Lorenzo Ardissone non poteva essere scelto come Direttore generale dell’Usl. L’Anac, l’autorità nazionale anticorruzione, guidata dal magistrato Raffaele Cantone, a un anno circa dall’interrogazione del gruppo Uvp, conferma l’inconferibilità dell’incarico a Lorenzo Ardissone.
Ricorda l’Anac nell’orientamento pubblicato il 4 novembre scorso: "Sussiste l’inconferibilità di cui all’art. 5, co. 1 del d.lgs. n. 39/2013 nel caso in cui venga conferito l’incarico di direttore generale in un’azienda sanitaria locale a colui che, nei due anni precedenti, ha svolto incarichi o ricoperto cariche in enti di diritto privato regolati o finanziati dal Servizio Sanitario Regionale (ipotesi relativa al conferimento dell’incarico di direttore generale dell’Azienda Usl della Valle d’Aosta a colui che è stato direttore generale della Clinica Eporediese di Ivrea)".
Il 16 gennaio 2014 Laurent Viérin di Uvp, aveva evidenziato in aula come la questione non avesse a che fare "con la persona o con le competenze ma è una questione di opportunità politica visto che il gruppo di cui Ardissone è espressione, gestisce anche la clinica di Saint-Pierre".

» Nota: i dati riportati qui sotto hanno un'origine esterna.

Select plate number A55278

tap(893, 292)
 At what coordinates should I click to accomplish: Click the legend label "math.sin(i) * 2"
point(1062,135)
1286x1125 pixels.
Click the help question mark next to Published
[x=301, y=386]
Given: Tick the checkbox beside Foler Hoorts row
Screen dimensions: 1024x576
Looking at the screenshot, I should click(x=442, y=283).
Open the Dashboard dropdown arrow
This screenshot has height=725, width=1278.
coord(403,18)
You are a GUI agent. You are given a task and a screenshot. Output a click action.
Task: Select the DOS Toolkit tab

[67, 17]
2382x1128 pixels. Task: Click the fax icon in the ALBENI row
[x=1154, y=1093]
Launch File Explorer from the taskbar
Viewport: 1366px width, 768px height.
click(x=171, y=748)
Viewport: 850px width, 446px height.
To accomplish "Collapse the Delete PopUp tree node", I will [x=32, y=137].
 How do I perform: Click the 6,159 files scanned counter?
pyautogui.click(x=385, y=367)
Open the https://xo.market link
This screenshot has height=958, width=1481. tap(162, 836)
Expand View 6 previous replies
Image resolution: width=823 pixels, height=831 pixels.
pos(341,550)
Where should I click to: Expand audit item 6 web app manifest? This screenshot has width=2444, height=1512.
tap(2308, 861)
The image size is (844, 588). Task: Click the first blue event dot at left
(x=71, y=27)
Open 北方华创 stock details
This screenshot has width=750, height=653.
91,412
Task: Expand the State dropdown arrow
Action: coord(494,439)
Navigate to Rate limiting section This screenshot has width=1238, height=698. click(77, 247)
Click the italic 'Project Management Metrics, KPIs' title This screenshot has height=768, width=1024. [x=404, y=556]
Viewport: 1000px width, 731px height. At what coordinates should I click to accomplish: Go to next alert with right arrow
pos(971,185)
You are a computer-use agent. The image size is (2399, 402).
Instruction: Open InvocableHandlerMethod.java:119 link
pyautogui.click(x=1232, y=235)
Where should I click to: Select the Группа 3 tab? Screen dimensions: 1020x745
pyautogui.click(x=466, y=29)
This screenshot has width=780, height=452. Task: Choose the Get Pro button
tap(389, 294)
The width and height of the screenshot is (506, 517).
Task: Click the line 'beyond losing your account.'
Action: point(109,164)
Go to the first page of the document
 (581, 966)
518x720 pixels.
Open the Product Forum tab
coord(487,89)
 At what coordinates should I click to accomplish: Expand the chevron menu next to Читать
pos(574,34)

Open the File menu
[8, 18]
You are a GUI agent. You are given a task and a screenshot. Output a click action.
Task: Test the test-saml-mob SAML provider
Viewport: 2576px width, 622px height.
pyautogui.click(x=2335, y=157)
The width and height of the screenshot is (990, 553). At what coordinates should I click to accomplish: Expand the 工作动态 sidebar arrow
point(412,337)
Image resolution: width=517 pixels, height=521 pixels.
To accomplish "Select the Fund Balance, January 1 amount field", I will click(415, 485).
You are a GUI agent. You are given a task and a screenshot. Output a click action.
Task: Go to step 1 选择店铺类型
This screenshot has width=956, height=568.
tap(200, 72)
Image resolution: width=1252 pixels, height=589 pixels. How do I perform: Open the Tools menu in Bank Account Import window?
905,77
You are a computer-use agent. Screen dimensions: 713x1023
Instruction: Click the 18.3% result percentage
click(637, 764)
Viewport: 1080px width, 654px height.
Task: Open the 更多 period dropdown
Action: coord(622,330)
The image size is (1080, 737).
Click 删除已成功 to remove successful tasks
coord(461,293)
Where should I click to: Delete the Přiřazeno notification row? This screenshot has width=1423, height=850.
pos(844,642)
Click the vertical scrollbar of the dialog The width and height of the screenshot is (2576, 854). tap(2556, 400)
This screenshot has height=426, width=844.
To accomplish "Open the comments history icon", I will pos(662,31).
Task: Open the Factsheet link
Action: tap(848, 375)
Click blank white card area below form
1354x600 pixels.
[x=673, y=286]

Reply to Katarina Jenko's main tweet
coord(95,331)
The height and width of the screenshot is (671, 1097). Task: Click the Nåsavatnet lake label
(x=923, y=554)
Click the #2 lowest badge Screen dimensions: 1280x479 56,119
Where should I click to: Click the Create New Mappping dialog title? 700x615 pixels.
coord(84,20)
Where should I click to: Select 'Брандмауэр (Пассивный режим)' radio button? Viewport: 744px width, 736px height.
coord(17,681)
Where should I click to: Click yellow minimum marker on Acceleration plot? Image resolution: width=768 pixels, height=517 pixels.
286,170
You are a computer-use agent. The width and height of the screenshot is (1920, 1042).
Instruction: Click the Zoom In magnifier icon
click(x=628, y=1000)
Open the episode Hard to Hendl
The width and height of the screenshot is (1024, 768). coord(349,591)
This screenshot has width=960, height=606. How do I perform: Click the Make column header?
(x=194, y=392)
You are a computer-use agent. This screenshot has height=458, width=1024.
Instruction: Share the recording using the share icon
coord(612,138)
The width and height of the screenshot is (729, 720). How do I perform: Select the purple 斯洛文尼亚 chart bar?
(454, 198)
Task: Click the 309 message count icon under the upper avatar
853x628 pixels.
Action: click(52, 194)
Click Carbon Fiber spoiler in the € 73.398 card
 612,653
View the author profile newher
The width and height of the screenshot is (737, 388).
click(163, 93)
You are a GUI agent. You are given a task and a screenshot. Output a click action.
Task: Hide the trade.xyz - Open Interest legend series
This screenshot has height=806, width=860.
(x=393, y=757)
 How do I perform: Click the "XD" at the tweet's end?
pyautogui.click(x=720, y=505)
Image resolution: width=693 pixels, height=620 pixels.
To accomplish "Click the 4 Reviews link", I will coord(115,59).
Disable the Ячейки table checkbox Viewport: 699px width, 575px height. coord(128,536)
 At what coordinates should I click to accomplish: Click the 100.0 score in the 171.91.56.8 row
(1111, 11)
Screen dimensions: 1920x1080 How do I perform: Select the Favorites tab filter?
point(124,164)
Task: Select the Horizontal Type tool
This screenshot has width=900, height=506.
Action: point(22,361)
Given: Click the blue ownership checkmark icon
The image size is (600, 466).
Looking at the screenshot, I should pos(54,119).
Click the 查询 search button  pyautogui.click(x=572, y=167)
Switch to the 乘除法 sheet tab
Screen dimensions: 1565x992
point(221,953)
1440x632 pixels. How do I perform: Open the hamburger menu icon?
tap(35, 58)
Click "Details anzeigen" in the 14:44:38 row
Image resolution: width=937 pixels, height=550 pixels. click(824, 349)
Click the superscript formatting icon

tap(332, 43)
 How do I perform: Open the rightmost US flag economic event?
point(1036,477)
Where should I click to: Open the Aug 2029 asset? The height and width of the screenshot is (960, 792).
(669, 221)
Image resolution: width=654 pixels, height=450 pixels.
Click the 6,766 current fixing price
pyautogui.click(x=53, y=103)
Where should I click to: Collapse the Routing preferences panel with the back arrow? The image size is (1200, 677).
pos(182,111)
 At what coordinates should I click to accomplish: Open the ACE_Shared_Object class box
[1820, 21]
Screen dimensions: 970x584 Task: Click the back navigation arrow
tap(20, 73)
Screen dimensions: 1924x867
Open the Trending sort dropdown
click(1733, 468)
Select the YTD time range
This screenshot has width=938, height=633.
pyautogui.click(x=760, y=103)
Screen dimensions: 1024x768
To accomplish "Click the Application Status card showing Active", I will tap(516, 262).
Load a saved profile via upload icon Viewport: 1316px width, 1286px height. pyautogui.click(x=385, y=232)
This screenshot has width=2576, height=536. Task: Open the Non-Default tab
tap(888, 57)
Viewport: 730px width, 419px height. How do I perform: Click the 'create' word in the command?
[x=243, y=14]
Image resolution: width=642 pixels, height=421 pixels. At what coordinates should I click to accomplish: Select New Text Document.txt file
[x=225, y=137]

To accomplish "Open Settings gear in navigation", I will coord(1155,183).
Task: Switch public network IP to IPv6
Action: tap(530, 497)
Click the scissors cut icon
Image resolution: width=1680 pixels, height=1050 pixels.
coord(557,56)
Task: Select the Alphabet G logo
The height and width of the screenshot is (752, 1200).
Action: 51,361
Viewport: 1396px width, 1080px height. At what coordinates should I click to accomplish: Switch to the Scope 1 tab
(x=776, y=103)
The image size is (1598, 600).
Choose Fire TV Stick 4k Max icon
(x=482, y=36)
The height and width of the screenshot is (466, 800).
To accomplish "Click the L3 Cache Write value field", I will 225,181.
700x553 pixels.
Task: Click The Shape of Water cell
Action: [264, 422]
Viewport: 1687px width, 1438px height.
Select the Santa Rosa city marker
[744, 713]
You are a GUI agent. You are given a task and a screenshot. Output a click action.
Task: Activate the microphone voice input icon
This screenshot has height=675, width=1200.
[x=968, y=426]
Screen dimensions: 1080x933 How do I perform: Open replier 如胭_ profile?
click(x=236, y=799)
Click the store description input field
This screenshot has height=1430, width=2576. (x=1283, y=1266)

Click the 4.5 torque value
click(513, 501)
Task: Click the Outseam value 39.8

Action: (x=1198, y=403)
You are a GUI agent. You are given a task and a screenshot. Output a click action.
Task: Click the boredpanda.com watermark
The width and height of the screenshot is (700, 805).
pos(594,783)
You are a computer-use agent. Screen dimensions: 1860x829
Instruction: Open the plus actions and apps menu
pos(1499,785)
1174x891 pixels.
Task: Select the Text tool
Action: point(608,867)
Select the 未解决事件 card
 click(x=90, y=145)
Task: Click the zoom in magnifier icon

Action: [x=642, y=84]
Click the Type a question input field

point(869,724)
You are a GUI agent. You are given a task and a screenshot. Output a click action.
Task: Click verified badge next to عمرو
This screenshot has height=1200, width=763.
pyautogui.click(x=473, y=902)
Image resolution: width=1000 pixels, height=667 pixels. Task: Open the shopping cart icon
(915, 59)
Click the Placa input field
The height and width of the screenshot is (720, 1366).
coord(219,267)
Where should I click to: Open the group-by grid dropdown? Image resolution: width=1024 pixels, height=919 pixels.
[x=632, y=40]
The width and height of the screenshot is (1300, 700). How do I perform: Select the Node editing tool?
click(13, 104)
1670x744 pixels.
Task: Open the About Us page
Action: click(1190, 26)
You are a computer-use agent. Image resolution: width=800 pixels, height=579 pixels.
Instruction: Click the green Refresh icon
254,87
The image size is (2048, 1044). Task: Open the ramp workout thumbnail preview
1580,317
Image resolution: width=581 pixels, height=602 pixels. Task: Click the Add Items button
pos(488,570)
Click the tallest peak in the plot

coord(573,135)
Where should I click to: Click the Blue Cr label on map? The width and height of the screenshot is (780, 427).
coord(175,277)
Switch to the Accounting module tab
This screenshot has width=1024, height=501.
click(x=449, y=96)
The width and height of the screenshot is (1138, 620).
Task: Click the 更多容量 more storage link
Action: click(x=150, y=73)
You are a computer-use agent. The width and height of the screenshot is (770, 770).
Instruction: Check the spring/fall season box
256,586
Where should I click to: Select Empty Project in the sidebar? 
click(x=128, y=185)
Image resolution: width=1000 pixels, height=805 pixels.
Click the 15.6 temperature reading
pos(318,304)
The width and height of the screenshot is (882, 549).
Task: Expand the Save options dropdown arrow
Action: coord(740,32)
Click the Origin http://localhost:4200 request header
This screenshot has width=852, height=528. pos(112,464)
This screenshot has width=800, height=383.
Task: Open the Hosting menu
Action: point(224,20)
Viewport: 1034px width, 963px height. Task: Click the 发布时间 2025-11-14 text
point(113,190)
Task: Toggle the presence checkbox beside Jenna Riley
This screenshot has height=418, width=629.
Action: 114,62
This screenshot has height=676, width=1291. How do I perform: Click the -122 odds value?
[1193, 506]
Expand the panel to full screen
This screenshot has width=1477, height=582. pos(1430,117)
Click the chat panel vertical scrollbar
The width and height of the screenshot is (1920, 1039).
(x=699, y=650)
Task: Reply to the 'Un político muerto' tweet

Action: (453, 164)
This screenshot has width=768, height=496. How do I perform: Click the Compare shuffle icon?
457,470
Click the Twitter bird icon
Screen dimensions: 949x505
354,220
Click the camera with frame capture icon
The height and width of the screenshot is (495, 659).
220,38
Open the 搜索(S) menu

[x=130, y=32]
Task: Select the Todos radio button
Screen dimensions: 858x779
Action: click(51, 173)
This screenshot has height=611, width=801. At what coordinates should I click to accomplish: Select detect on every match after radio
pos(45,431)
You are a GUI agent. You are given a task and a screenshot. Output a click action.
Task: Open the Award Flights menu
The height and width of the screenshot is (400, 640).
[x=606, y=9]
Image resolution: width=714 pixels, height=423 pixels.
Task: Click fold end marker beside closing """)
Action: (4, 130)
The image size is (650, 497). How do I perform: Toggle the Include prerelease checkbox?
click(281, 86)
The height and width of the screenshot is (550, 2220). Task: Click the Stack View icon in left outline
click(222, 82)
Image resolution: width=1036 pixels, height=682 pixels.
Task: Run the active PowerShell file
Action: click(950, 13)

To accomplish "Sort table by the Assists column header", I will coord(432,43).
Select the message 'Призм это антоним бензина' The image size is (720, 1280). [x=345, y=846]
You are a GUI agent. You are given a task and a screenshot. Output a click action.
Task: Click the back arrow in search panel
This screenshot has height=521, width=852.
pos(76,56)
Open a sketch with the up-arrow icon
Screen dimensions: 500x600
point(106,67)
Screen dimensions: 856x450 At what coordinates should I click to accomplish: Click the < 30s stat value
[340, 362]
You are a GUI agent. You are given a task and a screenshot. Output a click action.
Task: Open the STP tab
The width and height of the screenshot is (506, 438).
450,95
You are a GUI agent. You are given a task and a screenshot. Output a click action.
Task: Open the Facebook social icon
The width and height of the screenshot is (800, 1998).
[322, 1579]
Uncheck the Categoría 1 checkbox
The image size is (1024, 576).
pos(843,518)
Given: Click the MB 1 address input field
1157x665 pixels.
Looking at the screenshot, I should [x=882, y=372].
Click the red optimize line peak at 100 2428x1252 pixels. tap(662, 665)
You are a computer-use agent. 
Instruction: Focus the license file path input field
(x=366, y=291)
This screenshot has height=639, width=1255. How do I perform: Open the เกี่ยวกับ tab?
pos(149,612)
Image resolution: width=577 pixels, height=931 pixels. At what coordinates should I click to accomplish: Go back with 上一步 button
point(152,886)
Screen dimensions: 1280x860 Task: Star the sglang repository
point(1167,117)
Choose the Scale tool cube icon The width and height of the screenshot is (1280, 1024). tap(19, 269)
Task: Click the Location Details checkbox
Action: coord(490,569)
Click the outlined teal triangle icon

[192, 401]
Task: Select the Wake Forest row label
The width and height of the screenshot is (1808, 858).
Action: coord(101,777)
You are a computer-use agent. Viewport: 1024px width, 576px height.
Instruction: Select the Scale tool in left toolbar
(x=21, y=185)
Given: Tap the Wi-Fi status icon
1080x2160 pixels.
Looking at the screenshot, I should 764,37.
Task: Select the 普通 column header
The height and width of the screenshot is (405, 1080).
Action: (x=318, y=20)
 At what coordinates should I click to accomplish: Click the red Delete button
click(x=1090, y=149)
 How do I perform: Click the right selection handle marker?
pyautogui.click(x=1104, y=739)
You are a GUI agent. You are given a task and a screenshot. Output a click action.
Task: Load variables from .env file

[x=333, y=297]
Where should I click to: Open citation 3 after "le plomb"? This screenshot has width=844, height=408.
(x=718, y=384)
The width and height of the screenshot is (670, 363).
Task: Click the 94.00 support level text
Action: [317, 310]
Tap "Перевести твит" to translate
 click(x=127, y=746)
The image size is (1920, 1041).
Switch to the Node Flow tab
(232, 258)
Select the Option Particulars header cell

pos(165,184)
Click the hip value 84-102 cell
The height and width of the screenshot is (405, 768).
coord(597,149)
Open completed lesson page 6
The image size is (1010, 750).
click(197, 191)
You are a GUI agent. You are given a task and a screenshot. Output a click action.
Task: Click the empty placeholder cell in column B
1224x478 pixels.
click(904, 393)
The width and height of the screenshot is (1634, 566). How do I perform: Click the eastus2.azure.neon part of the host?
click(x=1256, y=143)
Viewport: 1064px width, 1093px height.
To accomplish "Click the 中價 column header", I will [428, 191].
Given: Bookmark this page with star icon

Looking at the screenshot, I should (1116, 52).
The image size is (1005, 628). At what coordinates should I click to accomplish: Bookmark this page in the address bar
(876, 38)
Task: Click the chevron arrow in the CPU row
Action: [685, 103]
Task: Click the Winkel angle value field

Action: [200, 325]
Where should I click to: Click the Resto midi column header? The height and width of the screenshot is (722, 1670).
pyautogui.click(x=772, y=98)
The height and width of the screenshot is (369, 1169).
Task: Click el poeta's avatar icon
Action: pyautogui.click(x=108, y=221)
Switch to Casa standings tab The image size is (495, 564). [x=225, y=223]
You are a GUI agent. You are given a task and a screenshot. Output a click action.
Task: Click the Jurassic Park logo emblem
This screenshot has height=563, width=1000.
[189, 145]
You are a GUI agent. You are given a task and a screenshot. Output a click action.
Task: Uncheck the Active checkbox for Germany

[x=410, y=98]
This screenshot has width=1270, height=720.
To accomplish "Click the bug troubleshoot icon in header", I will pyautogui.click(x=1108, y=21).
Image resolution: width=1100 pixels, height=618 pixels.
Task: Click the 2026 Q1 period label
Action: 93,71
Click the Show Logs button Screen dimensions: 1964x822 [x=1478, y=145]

Tutto era stato fatto a norma di legge invece secondo l’Assessore regionale alla Sanità, Antonio Fosson. "Il Direttore nominato, nel comprovare i titoli dichiarati nel curriculum – aveva replicato l’Assessore – ha documentato di aver avuto un rapporto di lavoro con la Clinica Eporediese con inquadramento di impiegato direttivo: ciò significa che non era dirigente. E’ stata comunque effettuata una approfondita istruttoria sulla questione da parte di uffici legali, tanto regionali quanto quelli contattati dall’interessato, verificando la stretta attinenza alla previsione normativa."